What’s the problem? The problem is not now. The problem is back then. The problem is how we have educated a whole generation of young Catholics. We’ve driven them off with being nice. The Catholic Church over the last fifty years in the USA has become just another nice American institution. Nice like McDonald’s. Nice like Disneyland. Nice like the Mall. Nice like the neatly trimmed suburbs.
We’ve made catechesis nice. It’s all about the sacraments and being nice and the church and being nice and peace and justice and being nice and forgiveness and hugs and being nice. That’s all very nice… but there is another aspect to the gospel which we’ve quietly forgotten. We’ve forgotten that part about, “If anyone would be my disciple he must take up his cross and follow me.” Or that part which says, “The world will hate you as it has hated me.” or “Broad is the way that leads to destruction, but narrow is the gate and few there be that find it.”

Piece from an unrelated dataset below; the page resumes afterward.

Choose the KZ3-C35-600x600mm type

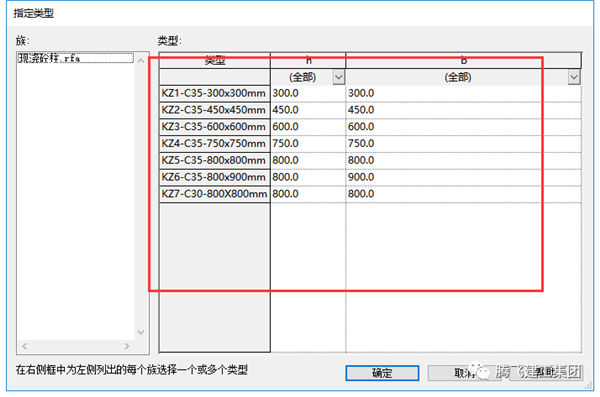point(215,127)
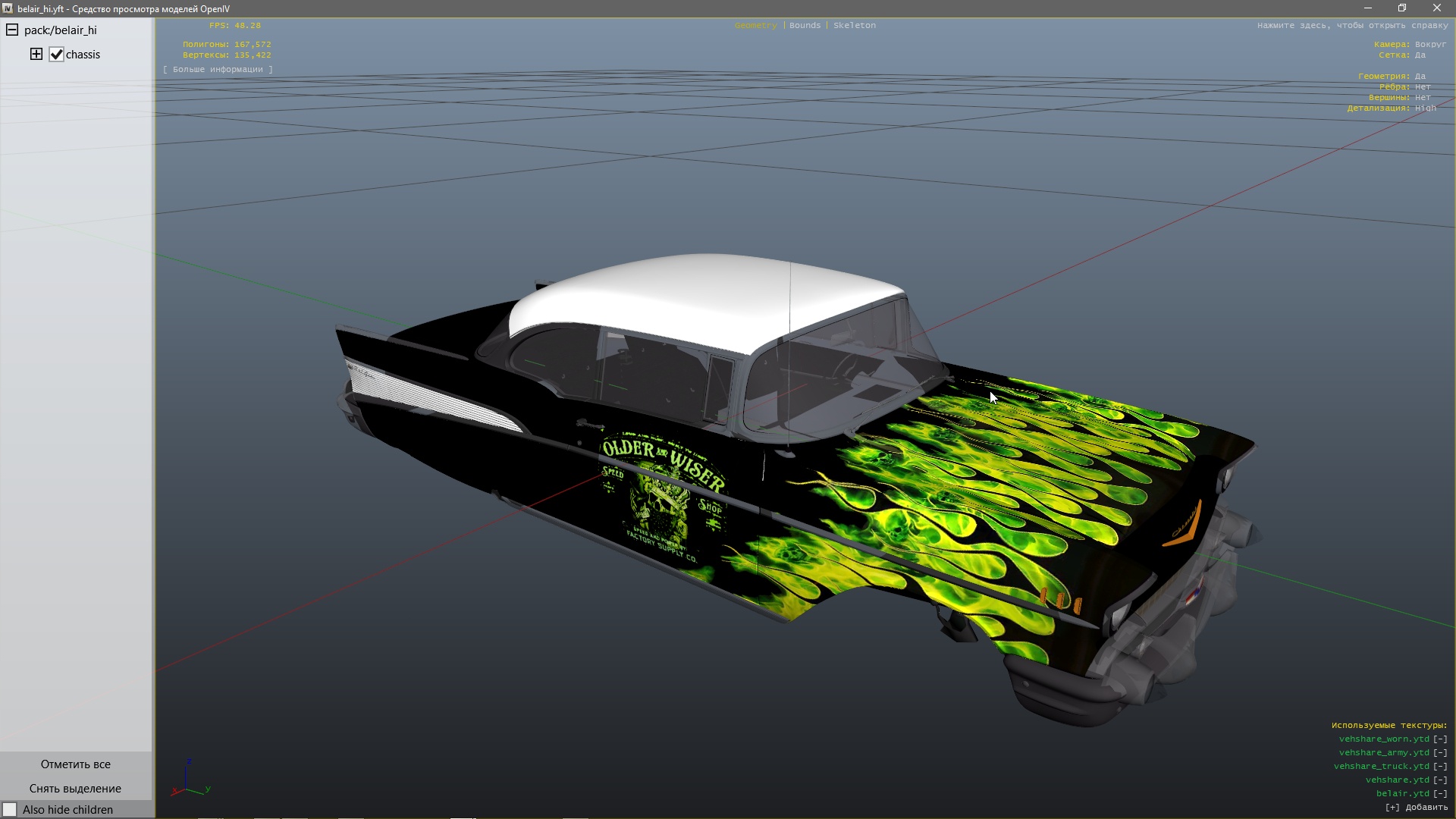This screenshot has width=1456, height=819.
Task: Switch to the Bounds view tab
Action: 805,25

So our children aren’t dumb. They grow up and they figure that if it’s all about being nice that you don’t have to go to church to be nice. You can be nice without church. You don’t have to be Catholic to be nice. You can be a nice Methodist if you want. So if they want to be nice they just go along being nice without church, and they believe that because that’s actually what we taught them even when we didn’t know that is what we were teaching them.

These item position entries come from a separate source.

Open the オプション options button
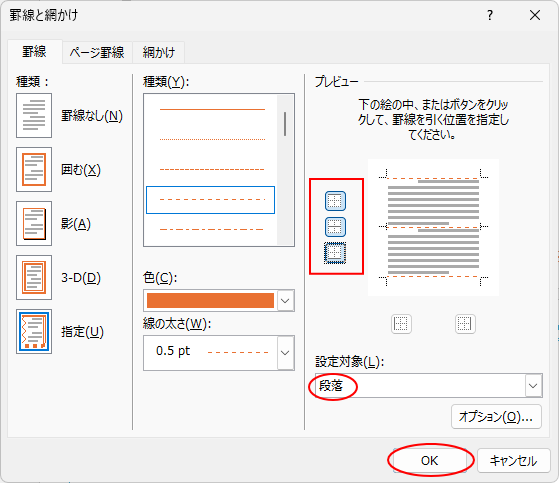 pos(496,416)
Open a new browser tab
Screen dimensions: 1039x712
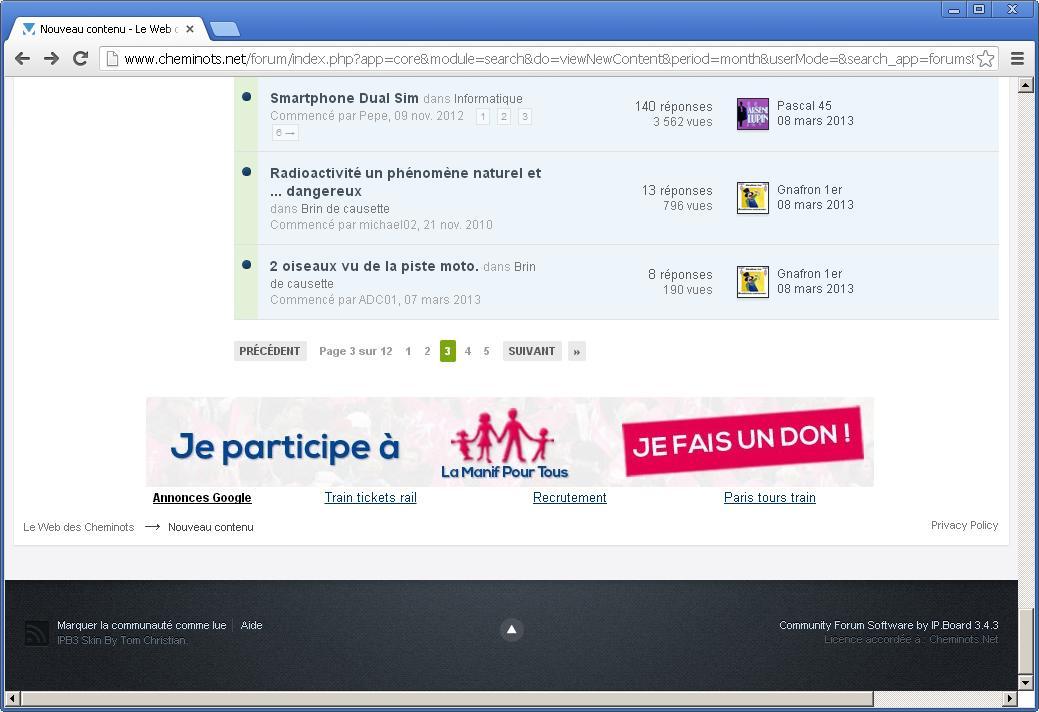tap(225, 29)
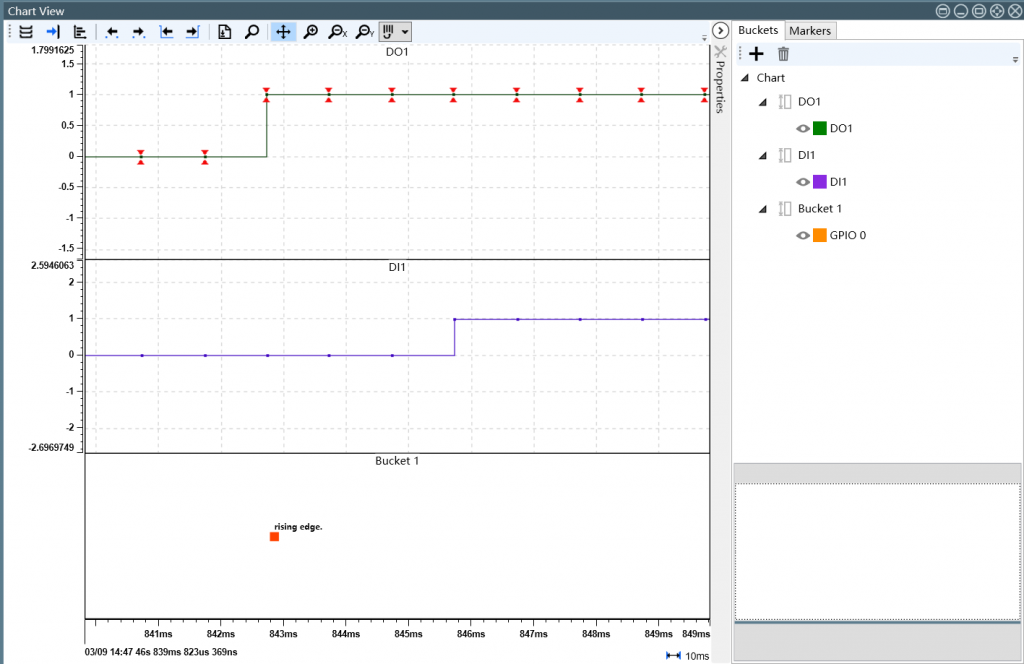Click the orange GPIO 0 color swatch
1024x664 pixels.
[820, 235]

Because we never told them it would be difficult and that it would require discipline and that they should have some backbone and determination if they were going to make it in the spiritual life, they learned that lesson, and therefore when it did turn out to require a little bit of grit and determination and difficult things like confession and self discipline and prayer–they went scooting off because they thought it was all about being nice and praise and worship songs that made you feel good and a warm comfy sermon from Father about loving each other more. That’s what they thought it was. That’s what we taught them it was, and when it turned out that being a Catholic required some backbone and self sacrifice and dedication they were disappointed like we are all disappointed when our expectations are shattered. Never mind that they were false expectations to start with.

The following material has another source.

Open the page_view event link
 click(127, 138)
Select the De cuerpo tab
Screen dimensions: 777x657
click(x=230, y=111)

They felt like they were sold a bill of goods. Everybody said the Catholic faith was all nice and warm and cozy and when it turned out different they scoot off to a church where they are made to feel warm and cozy, and who can blame them?
I think our catechesis should be more realistic. It should be more like boot camp than fat camp. We should tell the confirmation kids up front that they shouldn’t sign up unless they’ve got the backbone to do so. We should tell them up front that being a Catholic is a serious business of soul making and if they aren’t going to be there 100% they shouldn’t bother. Keep your lukewarm Christianity. We want intentional disciples or no disciples at all.
I reckon a bit more vinegar in the water would yield good results at the end of the day, and the wandering lambs the concerned mothers worry about will only migrate home to the Catholic church once they see that it is only the Catholics who have the guts and the glory to stand up for the Truth and fight the good fight.